▶ **Assigned task**: Exactly as given, restate each record that follows.

▶ **Extracted entries**:
++++
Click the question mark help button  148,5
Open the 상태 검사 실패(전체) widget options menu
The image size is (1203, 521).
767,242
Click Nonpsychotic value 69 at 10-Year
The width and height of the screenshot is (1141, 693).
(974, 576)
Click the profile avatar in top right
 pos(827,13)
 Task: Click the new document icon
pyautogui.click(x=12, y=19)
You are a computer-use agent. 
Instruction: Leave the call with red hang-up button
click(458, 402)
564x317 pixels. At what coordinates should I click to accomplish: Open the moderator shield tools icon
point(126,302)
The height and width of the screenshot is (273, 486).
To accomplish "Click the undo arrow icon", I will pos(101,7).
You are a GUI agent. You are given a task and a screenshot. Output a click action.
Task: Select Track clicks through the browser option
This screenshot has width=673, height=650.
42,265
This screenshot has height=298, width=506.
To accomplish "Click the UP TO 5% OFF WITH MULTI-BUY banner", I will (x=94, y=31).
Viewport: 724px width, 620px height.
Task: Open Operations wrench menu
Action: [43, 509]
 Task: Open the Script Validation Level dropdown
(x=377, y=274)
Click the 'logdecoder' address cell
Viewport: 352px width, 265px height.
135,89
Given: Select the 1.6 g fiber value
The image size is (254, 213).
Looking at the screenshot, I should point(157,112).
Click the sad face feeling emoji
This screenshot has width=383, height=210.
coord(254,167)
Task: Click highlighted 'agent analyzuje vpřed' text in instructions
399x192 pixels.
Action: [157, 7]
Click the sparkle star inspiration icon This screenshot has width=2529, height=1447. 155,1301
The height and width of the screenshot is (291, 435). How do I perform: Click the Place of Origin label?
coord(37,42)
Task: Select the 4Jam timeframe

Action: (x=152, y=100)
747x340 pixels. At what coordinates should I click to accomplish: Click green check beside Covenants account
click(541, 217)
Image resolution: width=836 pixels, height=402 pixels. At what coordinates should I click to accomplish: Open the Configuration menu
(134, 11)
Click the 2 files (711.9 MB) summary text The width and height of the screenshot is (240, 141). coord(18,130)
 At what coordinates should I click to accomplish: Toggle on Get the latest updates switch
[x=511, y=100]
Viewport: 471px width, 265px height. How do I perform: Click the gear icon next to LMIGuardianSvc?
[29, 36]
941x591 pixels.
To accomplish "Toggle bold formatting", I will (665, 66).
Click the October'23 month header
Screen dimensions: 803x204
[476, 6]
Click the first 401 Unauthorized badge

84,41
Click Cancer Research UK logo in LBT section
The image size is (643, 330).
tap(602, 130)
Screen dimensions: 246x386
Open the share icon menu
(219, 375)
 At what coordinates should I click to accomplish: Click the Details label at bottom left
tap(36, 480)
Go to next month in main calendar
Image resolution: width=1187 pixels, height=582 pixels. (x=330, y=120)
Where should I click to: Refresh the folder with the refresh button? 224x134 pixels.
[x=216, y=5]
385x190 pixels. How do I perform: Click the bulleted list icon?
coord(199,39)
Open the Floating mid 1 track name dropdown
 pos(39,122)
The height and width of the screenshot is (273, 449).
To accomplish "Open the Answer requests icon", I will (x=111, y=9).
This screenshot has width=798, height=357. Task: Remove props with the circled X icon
++++
▶ **Answer section**:
Click the question mark help button  148,5
Open the 상태 검사 실패(전체) widget options menu
The image size is (1203, 521).
767,242
Click Nonpsychotic value 69 at 10-Year
The width and height of the screenshot is (1141, 693).
(974, 576)
Click the profile avatar in top right
 pos(827,13)
 Task: Click the new document icon
pyautogui.click(x=12, y=19)
You are a computer-use agent. 
Instruction: Leave the call with red hang-up button
click(458, 402)
564x317 pixels. At what coordinates should I click to accomplish: Open the moderator shield tools icon
point(126,302)
The height and width of the screenshot is (273, 486).
To accomplish "Click the undo arrow icon", I will pos(101,7).
You are a GUI agent. You are given a task and a screenshot. Output a click action.
Task: Select Track clicks through the browser option
This screenshot has width=673, height=650.
42,265
This screenshot has height=298, width=506.
To accomplish "Click the UP TO 5% OFF WITH MULTI-BUY banner", I will (x=94, y=31).
Viewport: 724px width, 620px height.
Task: Open Operations wrench menu
Action: [43, 509]
 Task: Open the Script Validation Level dropdown
(x=377, y=274)
Click the 'logdecoder' address cell
Viewport: 352px width, 265px height.
135,89
Given: Select the 1.6 g fiber value
The image size is (254, 213).
Looking at the screenshot, I should point(157,112).
Click the sad face feeling emoji
This screenshot has width=383, height=210.
coord(254,167)
Task: Click highlighted 'agent analyzuje vpřed' text in instructions
399x192 pixels.
Action: [157, 7]
Click the sparkle star inspiration icon This screenshot has width=2529, height=1447. 155,1301
The height and width of the screenshot is (291, 435). How do I perform: Click the Place of Origin label?
coord(37,42)
Task: Select the 4Jam timeframe

Action: (x=152, y=100)
747x340 pixels. At what coordinates should I click to accomplish: Click green check beside Covenants account
click(541, 217)
Image resolution: width=836 pixels, height=402 pixels. At what coordinates should I click to accomplish: Open the Configuration menu
(134, 11)
Click the 2 files (711.9 MB) summary text The width and height of the screenshot is (240, 141). coord(18,130)
 At what coordinates should I click to accomplish: Toggle on Get the latest updates switch
[x=511, y=100]
Viewport: 471px width, 265px height. How do I perform: Click the gear icon next to LMIGuardianSvc?
[29, 36]
941x591 pixels.
To accomplish "Toggle bold formatting", I will (665, 66).
Click the October'23 month header
Screen dimensions: 803x204
[476, 6]
Click the first 401 Unauthorized badge

84,41
Click Cancer Research UK logo in LBT section
The image size is (643, 330).
tap(602, 130)
Screen dimensions: 246x386
Open the share icon menu
(219, 375)
 At what coordinates should I click to accomplish: Click the Details label at bottom left
tap(36, 480)
Go to next month in main calendar
Image resolution: width=1187 pixels, height=582 pixels. (x=330, y=120)
Where should I click to: Refresh the folder with the refresh button? 224x134 pixels.
[x=216, y=5]
385x190 pixels. How do I perform: Click the bulleted list icon?
coord(199,39)
Open the Floating mid 1 track name dropdown
 pos(39,122)
The height and width of the screenshot is (273, 449).
To accomplish "Open the Answer requests icon", I will (x=111, y=9).
This screenshot has width=798, height=357. Task: Remove props with the circled X icon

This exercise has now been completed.